[Archivesspace_Users_Group] RC candidates and v1.5.0 not creating <p> tags in EAD export

McPhee, Laurel lmcphee at ucsd.edu
Wed Jul 27 10:06:56 EDT 2016


Thanks, Mark and Chris!

Yes, removing all the ns2 references and swapping in xlink is on our checklist of tasks for moving into production (the data in our ASpace test instance is pretty much as-is from a recent AT test migration), which was supposed to happen this month. I like your idea of stripping/adding the necessary snippet on export though, because as you say, in the back of my mind I've been thinking about EAD3, and inwardly groaning at the thought of updating all those notes AGAIN whenever that becomes a reality.

Many thanks, see you in Atlanta!
Laurel

From: archivesspace_users_group-bounces at lyralists.lyrasis.org [mailto:archivesspace_users_group-bounces at lyralists.lyrasis.org] On Behalf Of Custer, Mark
Sent: Wednesday, July 27, 2016 6:43 AM
To: Archivesspace Users Group <archivesspace_users_group at lyralists.lyrasis.org>
Subject: Re: [Archivesspace_Users_Group] RC candidates and v1.5.0 not creating <p> tags in EAD export

All,

Great news!  Chris Fitzpatrick submitted a patch for the paragraph wrapping issue at the end of last week.  Mark Cooper has since tested and merged the fix into the core code, so you can test it out starting today at http://test.archivesspace.org

I imagine the fix should come out in the next release, but if you need it immediately you scan see the changes in the exporters/serializers/ead.rb file here (as well as the new tests added): https://github.com/archivesspace/archivesspace/commit/f14f2e67f72281bffa4422c2fb5a355630573211

Mark

p.s.
Laurel, I think you're still going to need to change those namespace prefixes after the export, if you need valid EAD.  I know that when we migrated from the AT to ArchivesSpace at Yale, for instance, we changed all of the "ns2:" pieces of text in the AT's database to "xlink:", since that's the prefix that ASpace uses.  Ideally, though, I don't know if these prefixes should be stored in the database, but perhaps instead they could be stripped and/or added when needed during the import and export processes (especially since EAD3 has removed the XLink namespace).  It's not a great model to follow (we're not SQL experts :)), but this is how we handled that before the migration: https://github.com/YaleArchivesSpace/migrationSQL/blob/master/AllDatabasesPreMigration.sql#L1-L25  (also, I'm pretty certain that we did *not* have any xlink attributes in our dates, but since it's possible to have linking elements in your dates for some reason in EAD, we even had update statements for that remote possibility!)
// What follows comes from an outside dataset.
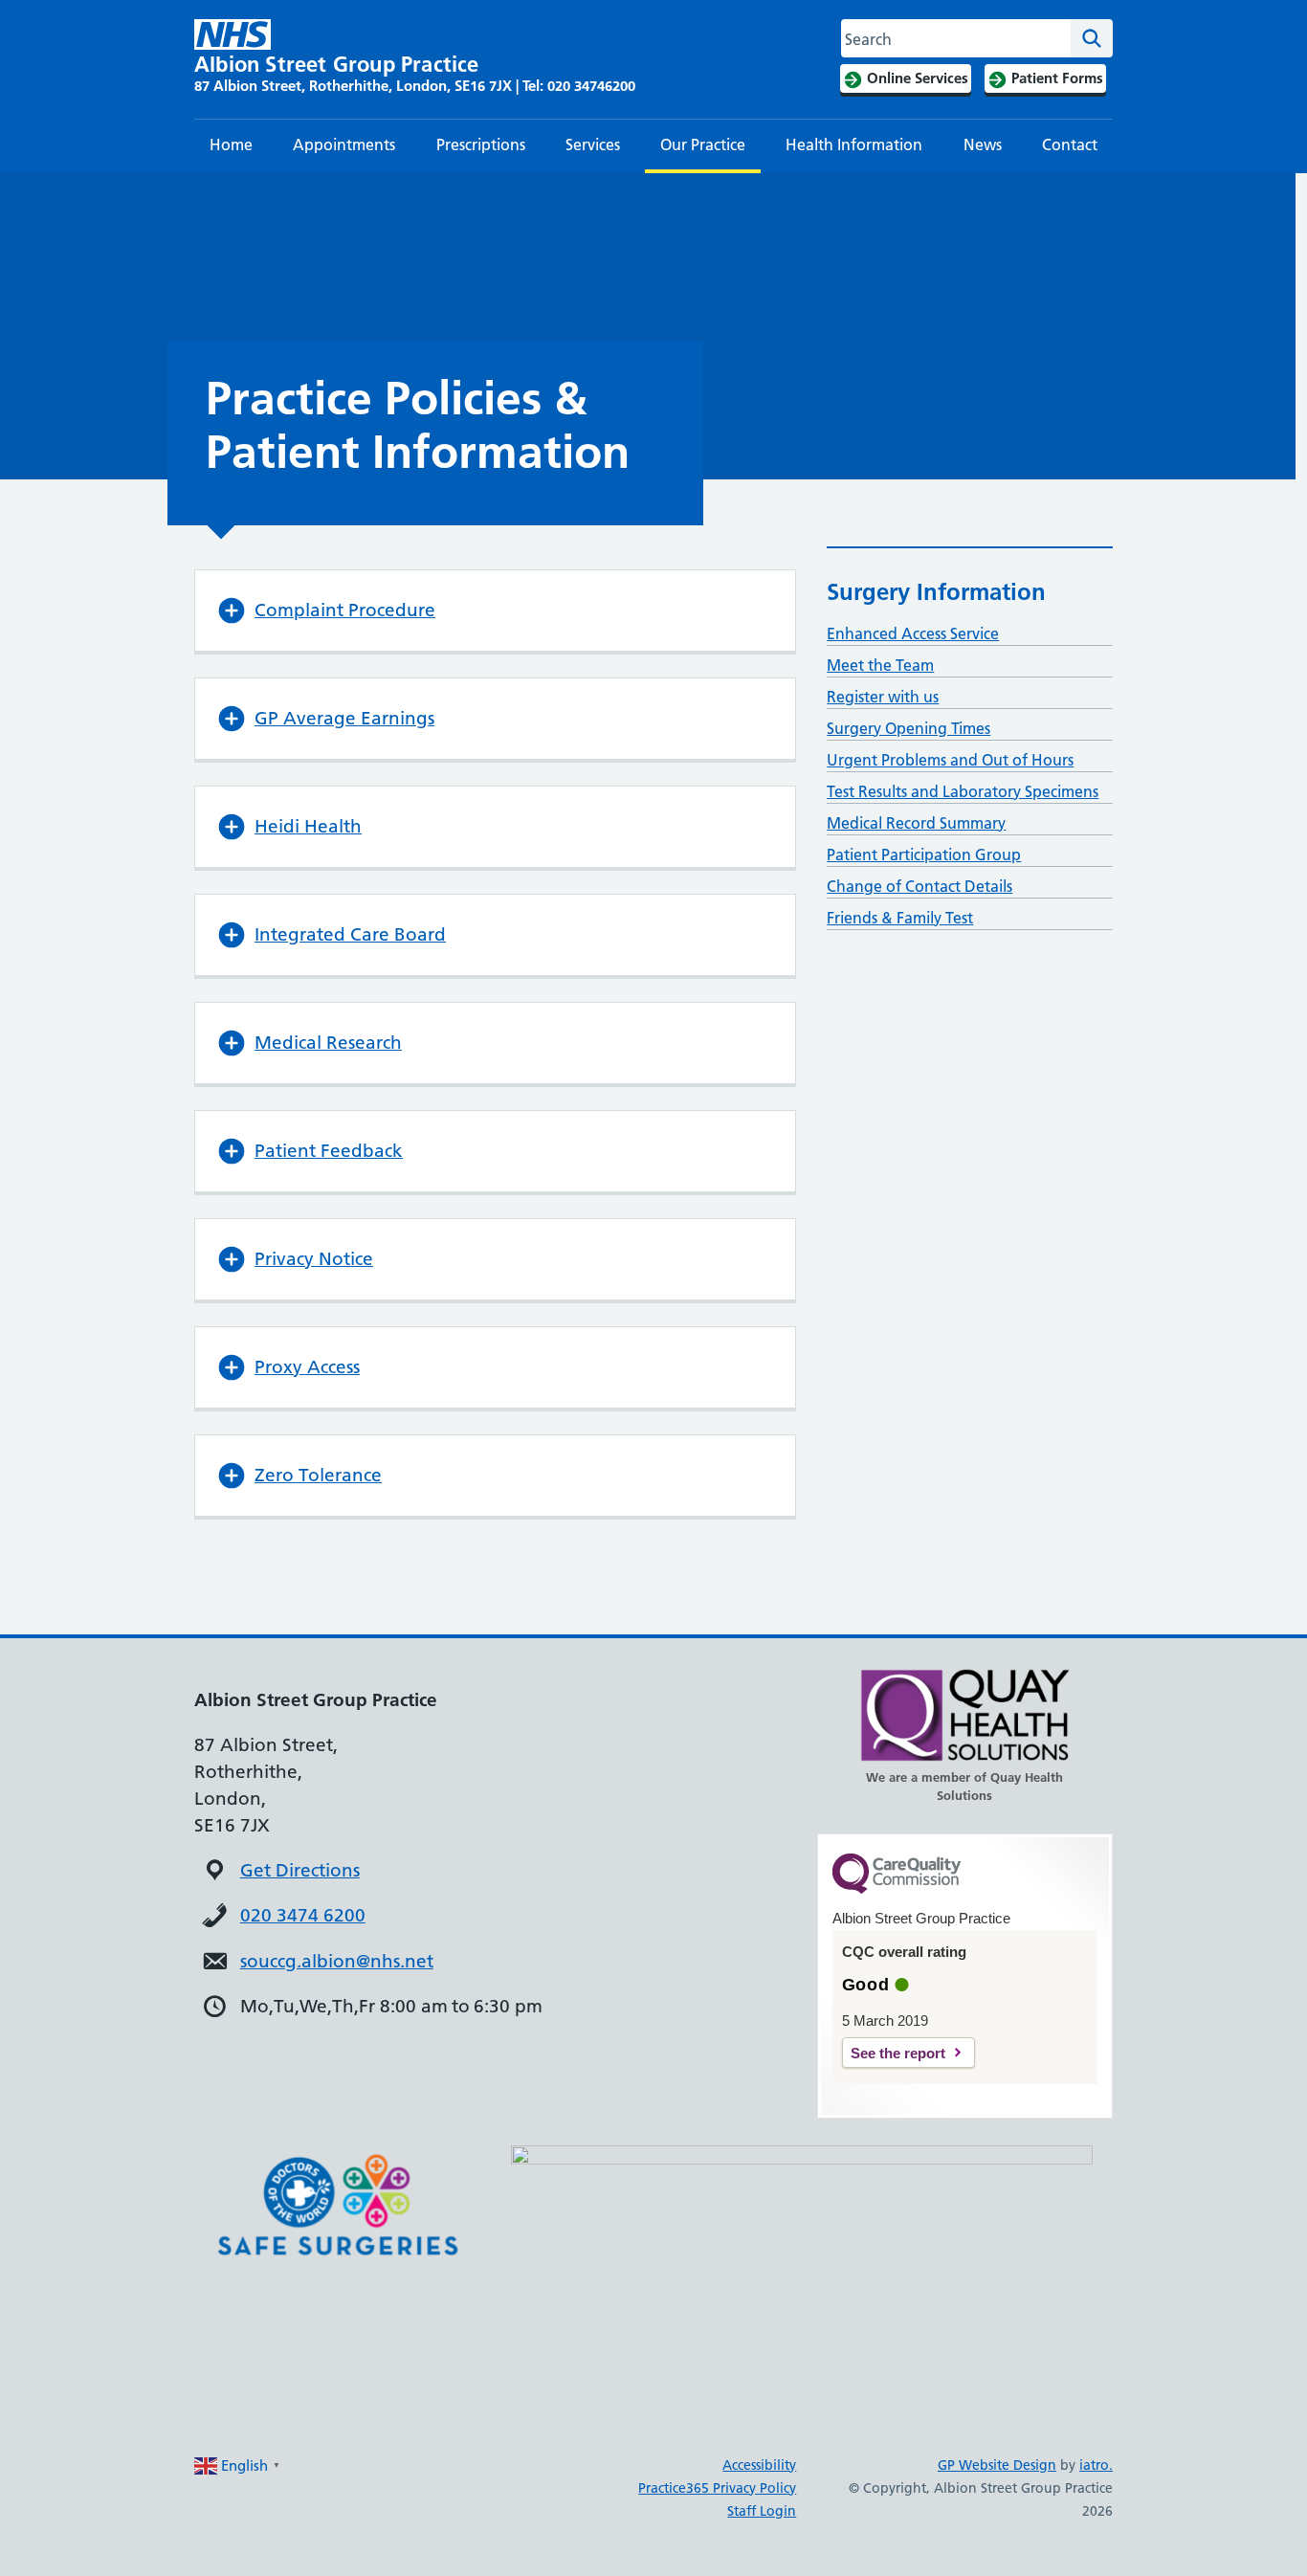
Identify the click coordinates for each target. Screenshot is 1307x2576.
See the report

From: archivesspace_users_group-bounces at lyralists.lyrasis.org<mailto:archivesspace_users_group-bounces at lyralists.lyrasis.org> [mailto:archivesspace_users_group-bounces at lyralists.lyrasis.org] On Behalf Of Custer, Mark
Sent: Monday, 25 July, 2016 12:45 PM
To: Archivesspace Users Group
Subject: Re: [Archivesspace_Users_Group] RC candidates and v1.5.0 not creating <p> tags in EAD export

Yeah, that seems to be the gist of it:  if the ampersands look like "&" in the web forms, rather than "&", they should continue to export okay in the note fields in the newest release; if they look like "&" in a unit title, then those should still export fine; but if they look like "&" in a notes field, that will cause problems in the export.

The bug has to do with how the exporter decides whether or not it should wrap the note in a paragraph element, probably to guard against instances when the "p" elements are stored as text in the database (i.e. "<p>first paragraph</p>", instead of "first paragraph".)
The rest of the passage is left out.